Innymi słowy - jak w temacie - na co trzeba polować, na co warto, a na co niewarto? Niekoniecznie przy tym zawężając wybór do pozycji traktujących ściśle o najbardziej interesującym dla Was zagadnieniu.
Awatar użytkownika
miczman
Posty: 551
Rejestracja: 2005-12-29, 17:54
Lokalizacja: Gdynia

Post autor: miczman »

Jak dla mnie sporą wartość prezentują wszelakie wspomnienia. Te wydane jeszcze przed 89 wbrew pozorom też. Mimo lekkich nagięć w wiadomą stronę prezentują całkiem sporą wartość. Szkoda, że tak wiele wspomnień jest w formie rękopisu i sobie leży w MMW. I pewnie będzie dalej leżeć.
Awatar użytkownika
Baltic
Posty: 561
Rejestracja: 2006-01-04, 10:26
Lokalizacja: Toruń

Post autor: Baltic »

Kroniki PMW i Albumy planów Piaskowskiego są dla mnie rarytasem, który trudno zdobyć do swojej biblioteczki.

Biblioteka UMK ma je, ale tylko w czytelni - a to nie to samo.
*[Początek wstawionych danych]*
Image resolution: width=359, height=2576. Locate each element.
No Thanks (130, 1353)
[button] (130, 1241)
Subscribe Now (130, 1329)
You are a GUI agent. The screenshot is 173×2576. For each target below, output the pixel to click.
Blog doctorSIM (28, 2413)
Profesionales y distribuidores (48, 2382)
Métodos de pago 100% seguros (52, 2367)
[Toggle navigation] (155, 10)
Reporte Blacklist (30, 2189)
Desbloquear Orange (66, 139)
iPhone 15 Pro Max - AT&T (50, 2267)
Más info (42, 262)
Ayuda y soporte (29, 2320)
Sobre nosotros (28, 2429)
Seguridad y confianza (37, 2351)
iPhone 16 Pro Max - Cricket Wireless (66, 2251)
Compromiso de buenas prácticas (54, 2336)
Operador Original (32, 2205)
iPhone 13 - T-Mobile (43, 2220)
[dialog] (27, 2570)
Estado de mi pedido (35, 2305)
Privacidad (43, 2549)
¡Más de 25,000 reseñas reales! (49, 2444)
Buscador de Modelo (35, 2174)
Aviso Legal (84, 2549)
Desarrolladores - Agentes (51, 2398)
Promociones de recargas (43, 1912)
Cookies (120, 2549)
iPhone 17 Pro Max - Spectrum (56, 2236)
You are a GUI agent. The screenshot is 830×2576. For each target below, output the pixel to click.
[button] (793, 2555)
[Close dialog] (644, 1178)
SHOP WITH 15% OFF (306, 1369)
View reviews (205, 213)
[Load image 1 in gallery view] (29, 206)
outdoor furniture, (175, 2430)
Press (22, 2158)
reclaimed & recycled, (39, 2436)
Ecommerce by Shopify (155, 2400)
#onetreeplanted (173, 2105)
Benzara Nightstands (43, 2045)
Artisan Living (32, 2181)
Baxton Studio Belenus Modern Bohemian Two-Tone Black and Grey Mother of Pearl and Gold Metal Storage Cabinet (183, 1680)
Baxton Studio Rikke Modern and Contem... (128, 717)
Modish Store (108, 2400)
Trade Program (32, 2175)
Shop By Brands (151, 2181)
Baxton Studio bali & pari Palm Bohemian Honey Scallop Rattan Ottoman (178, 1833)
Może w końcu jakieś wydawnictwo je wyda w Polsce - chyba wyślę e-mail`a do Bellony w tej sprawie.
Awatar użytkownika
crolick
Posty: 4095
Rejestracja: 2004-01-05, 20:18
Lokalizacja: Syreni Gród
Kontakt:

Post autor: crolick »

Kroniki w PL nigdy nie były wydane, dlatego są ciężko dostępne.

Album Planów został wydany przez 'Lamparta' i jeszcze można go upolować na Allegro i innych aukcjach...
Podczas gdy Kłapouchy wszystkim się zadręcza,
Prosiaczek nie może się zdecydować, Królik wszystko kalkuluje,
a Sowa wygłasza wyrocznie - Puchatek po prostu jest...
Andrzej J.
Posty: 1094
Rejestracja: 2004-01-06, 02:19
Lokalizacja: Gdańsk

książkowy kanon shiploverski subiektywnie

Post autor: Andrzej J. »

Tak na szybko i subiektywnie. Na pewno wszystkie książki Friedmana, D.K. Browna, Lacroix/Wells o jap. krążownikach, Parkes Od Warriora do Vanguarda (klasyka), połowa ks. Breyera, Hildebrand t.1-7 lub 1-10 (tania edycja a la Harlequiny) życiorysy okrętów niemieckich, wszystkie Raveny i Robertsy, duża część Lentonów, Langtree o t. J/K/N, niektóre Terzibaschitsche o klasach o.w. USN, wszystkie 3 Burty o panc. brytyjskich, połowa Anatomy (Hood, Dreadnought, Belfast, Victorious i in.), Skulski, Gomm (taki Groener rosyjski 1856-1917, t.1-9), wiele z fr. wyd. Marines, serii Koopa i Schmolkego o o.w. Niemiec, Groener t.1-8 + indeks., ks. z serii Ufficio Storico, niektóre Aldeny o o.w. USN. Ale tylko czubek góry lodowej. Myslę że taka lista liczyłaby nawet 200 pozycji. Gdyby było zapotrzebowanie "społeczne" środowiska w ramach Instytutu Nautologicznego Stowarzyszenia Lastadia może wspólnie cos takiego ułożymy i upublicznimy.